2. Can I make this soup dairy-free?

Yes, you can replace it by the following:

• Heavy cream: Use unsweetened coconut milk, almond milk, or cashew cream.

• Cheddar cheese: Use a dairy-free cheese alternative or nutritional yeast for a cheesy flavor.

Ensure your broth is dairy-free as well.

3. How can I make a broccoli cheddar potato soup recipe healthy?

• Use low-fat cheddar cheese.

• Replace heavy cream with milk, evaporated milk, or a plant-based alternative.

• Reduce the cheese quantity slightly and add extra vegetables for more nutrition and fewer calories.

4. Can I freeze this soup?

Yes, you can freeze it, but dairy-based soups (with cream and cheese) sometimes separate when thawed.
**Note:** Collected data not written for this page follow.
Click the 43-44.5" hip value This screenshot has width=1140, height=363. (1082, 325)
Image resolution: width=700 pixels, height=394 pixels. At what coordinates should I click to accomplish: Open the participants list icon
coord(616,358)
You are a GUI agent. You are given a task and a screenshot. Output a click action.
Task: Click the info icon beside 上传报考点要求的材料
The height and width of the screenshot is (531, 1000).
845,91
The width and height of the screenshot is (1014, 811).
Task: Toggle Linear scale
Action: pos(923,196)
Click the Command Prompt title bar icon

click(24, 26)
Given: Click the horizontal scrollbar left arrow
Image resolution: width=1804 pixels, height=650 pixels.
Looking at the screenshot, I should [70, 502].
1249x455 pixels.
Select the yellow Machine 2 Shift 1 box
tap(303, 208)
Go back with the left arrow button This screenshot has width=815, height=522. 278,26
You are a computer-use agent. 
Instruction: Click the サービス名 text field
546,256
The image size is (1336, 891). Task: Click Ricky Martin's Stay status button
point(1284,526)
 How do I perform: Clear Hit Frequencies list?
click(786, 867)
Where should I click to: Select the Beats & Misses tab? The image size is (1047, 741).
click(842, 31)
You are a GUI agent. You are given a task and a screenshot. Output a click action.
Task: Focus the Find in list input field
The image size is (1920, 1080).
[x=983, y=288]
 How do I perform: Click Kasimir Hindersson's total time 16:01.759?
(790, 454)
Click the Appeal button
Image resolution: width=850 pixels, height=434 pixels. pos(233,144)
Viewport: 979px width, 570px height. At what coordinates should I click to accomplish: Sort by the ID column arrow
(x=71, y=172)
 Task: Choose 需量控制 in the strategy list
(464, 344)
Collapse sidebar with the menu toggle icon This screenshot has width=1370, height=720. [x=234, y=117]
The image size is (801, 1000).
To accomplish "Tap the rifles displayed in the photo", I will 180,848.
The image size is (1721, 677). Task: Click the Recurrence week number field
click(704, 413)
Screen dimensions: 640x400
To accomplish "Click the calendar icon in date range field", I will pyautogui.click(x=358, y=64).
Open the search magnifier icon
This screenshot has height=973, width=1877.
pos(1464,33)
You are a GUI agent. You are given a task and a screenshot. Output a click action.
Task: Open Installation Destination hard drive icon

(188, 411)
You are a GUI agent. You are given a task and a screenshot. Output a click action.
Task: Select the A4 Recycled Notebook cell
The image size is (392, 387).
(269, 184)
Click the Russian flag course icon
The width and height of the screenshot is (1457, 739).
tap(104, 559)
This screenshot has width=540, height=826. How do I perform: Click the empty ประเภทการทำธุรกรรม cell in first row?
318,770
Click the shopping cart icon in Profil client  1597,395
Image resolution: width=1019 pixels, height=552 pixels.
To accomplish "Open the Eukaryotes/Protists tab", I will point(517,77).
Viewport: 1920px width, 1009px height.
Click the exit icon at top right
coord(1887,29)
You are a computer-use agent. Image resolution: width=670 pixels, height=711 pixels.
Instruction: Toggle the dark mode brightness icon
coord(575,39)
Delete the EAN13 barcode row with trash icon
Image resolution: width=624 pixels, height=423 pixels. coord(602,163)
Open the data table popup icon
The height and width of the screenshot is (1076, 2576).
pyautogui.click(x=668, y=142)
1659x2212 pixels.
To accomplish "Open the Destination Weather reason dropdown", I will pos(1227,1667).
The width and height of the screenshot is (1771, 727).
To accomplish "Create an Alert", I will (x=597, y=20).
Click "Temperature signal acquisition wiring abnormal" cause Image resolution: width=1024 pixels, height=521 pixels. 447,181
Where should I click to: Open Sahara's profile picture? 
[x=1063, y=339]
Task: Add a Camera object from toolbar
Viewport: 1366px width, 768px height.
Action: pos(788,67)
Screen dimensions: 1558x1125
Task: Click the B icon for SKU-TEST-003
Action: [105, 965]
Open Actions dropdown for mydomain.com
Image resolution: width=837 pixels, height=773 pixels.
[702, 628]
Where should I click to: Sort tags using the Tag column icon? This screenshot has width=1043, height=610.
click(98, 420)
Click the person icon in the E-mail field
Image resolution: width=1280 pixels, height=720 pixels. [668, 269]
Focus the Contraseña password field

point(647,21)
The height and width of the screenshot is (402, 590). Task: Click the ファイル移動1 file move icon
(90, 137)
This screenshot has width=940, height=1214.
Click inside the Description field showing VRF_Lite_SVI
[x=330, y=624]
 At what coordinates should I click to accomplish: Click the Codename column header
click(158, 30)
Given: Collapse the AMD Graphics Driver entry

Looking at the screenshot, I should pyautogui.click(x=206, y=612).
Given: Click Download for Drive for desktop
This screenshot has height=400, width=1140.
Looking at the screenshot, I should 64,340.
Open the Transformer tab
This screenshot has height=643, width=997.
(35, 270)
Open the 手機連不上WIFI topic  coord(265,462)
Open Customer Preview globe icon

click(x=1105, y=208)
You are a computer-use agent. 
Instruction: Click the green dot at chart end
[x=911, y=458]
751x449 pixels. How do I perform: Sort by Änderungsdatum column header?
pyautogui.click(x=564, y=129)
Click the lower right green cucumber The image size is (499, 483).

If you plan to freeze, prepare the soup without the dairy and cheese, freeze it, and stir in the cream and cheese when reheating.

5. How do I fix a soup that’s too thin?

If the soup is thinner than you’d like:

• Use an immersion blender to puree some of the vegetables, which will naturally thicken the soup.

• Stir in a slurry made with 2 tablespoons of cornstarch or flour mixed with 2 tablespoons of cold water. Let it cook for an additional 15-20 minutes.

6. Can I use sweet potatoes instead of regular potatoes?

Yes, Sweet potatoes add a slightly different flavor and sweetness to the soup, but they pair well with cheddar and broccoli.

7. What’s the best way to reheat leftovers?

Reheat gently on the stovetop over medium-low heat, stirring often to prevent the cheese from separating. If it’s too thick after reheating, add a splash of broth or milk to adjust the consistency.

8. Can I add protein to the soup?

Certainly! Add cooked, shredded chicken. You can also add chickpeas or white beans for a vegetarian protein option.

9. Can I make this in an Instant Pot?

Yes, follow these steps for the Instant Pot:

1. Sauté onions, garlic, and carrots using the sauté function.

2. Add all the ingredients except cream and cheese. Pressure cook on high for 10 minutes, then quickly release the pressure.

3. Stir in cream and cheese until melted.

10. Why is my soup grainy?

Graininess happens if the cheese is added too quickly or if it’s not fully melted. Use freshly shredded cheese and add it slowly, stirring constantly over low heat. Avoid boiling the soup after adding cheese.